BEIRUT: A large multifaceted sculpture grows from Nabil Dada’s office on the fifth floor of the Hermes building in Beirut Souks. Like a giant lantern tipped on its side, the modern, geometric shape offers a hint of the conversation to follow.
Dada leads Dada & Associates Interior Design SARL, the interior architecture and design company responsible for some of Downtown’s iconic structures. Take the Mohammad al-Amine Mosque, where beneath its iconic blue dome is a dizzying garden of golden arabesque flowers growing up to a cupola 42 meters above the floor and hand painted with calligraphed excerpts from the Quran.

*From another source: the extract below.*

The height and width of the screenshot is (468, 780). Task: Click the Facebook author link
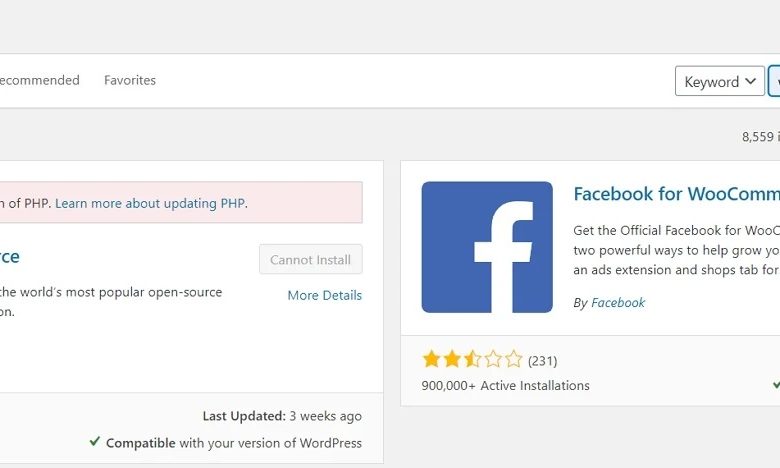618,303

Other monuments he worked on include the expansion of the Grand Serail, the government’s monolithic and impenetrable Ottoman-era headquarters. As the interior of his office suggests, however, Dada has been occupied recently by contemporary-style projects, the most public of which sits less than a kilometer away from both the mosque and Grand Serail.

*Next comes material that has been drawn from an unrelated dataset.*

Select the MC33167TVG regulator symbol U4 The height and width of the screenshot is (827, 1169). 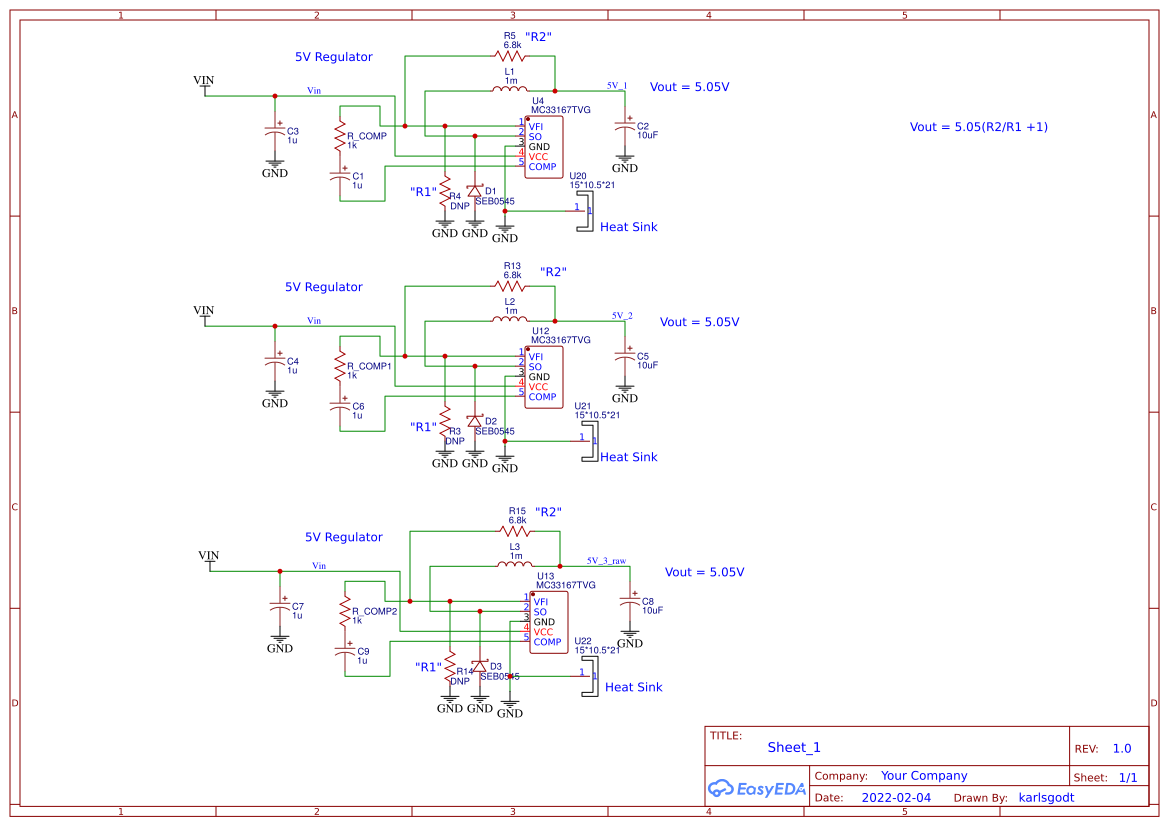click(x=544, y=147)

Cinema City is the latest addition to Beirut Souks, the ever-under construction megamall meant to revitalize a Downtown flattened by Civil War. The opening of the theater in mid-January added another towering structure to Dada’s CV of important Beirut building projects, albeit, one that drew from the present rather than the past for inspiration.

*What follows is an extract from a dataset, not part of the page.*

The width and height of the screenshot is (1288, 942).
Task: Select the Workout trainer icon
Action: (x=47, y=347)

The interior lobbies are explosions of visual effects. Dada put an emphasis on glass to reveal layers of LED screens and changing colored lights visible from the floors beneath.
“The concept is very dynamic and lively to make the young moviegoers really excited even before going into the cinema,” Dada told The Daily Star.
There are several changing elements that add to the avant-garde interior. The first, Dada explains, are the panoramic elevators that change colors as they rise and fall through the theater’s three floors. They are something out of “Charlie and the Chocolate Factory” as the transparent shafts ascend above the final floor and break through the ceiling as though they continue on to the heavens.
Aiding in that illusion is a ceiling, visible from the floors below, made from 256 LED screens that often display an animated sky of roaming cumulus clouds or other visuals. Bursts of primary colors overload the senses: colorful escalators, cube sofas in red, yellow and blue and lobby lights that dim and alternate colors every 15 minutes.
“They can go there and stay for a coffee or a snack. They’re not obliged to go to the cinemas because really the experience there is quite nice,” Dada said.
Indeed the owners of Cinema City were aiming for a concession area with enough options to bring in non-moviegoers. To make that happen, Dada needed to make the cafeteria space one worth lounging in despite theater-priced refreshments. A 40-meter counter space was decorated by local street artists with the faces of Hollywood’s legendary stars. There are other nods to classic Hollywood, like a 50-meter corridor leading to the theaters that projects scenes from “King Kong” and a couple dancing tango.
Dada didn’t spare a detail. The cafeteria seating by Italian designer Sawaya & Moroni is a contemporary chair design, the back of which curls back and into the legs. The only other entity to own more than 20 of these designer chairs is Karl Lagerfeld, the fashion giant now in charge of Chanel.
In his move to contemporary design, Dada has taken on more private projects as well.
Dada recently renovated a 40-meter yacht, the Lady in Blue, a project of a completely different scale. Instead of filling thousands of square meters with flashing colors and moving pictures, the yacht required a detailed study of every centimeter. Renovating a yacht is like designing a “moving villa,” he says, where luxury is key despite low ceilings and cramped common spaces.
Dada’s vision for the yacht was a mixture of conservative minimalism with hints of Art Deco.
To maximize space, the design team used white throughout the ship almost exclusively, despite a few splashes of blue – an obvious nod to the vessel’s name. It was with texture rather than color that Dada added a feeling of luxury to the master bedroom with white leather upholstery covering the ceiling and half the walls, he said.
The guest bedrooms, likely to be occupied by children and teens, got mesh storage space to keep the rooms feeling open.
And lacquered teak covers every corner of the public lounge and bar space, which despite its dark varnish lengthens the indoor cabin as it draws the eye across the horizontal boards.
It wasn’t the Ottomans but modern-day Turks that influenced Dada’s design decisions above deck. He wrapped the decks with the same deep sofa seating found on Turkish gulets, common wooden sailing vessels.
“I go – or I used to go – a lot to Turkey and I see these gulets,” Dada said. “They always use this system. ... You have sofas in some areas, you have armchairs in some areas, but if you have a space for that, this is very relaxing and comfortable seating.”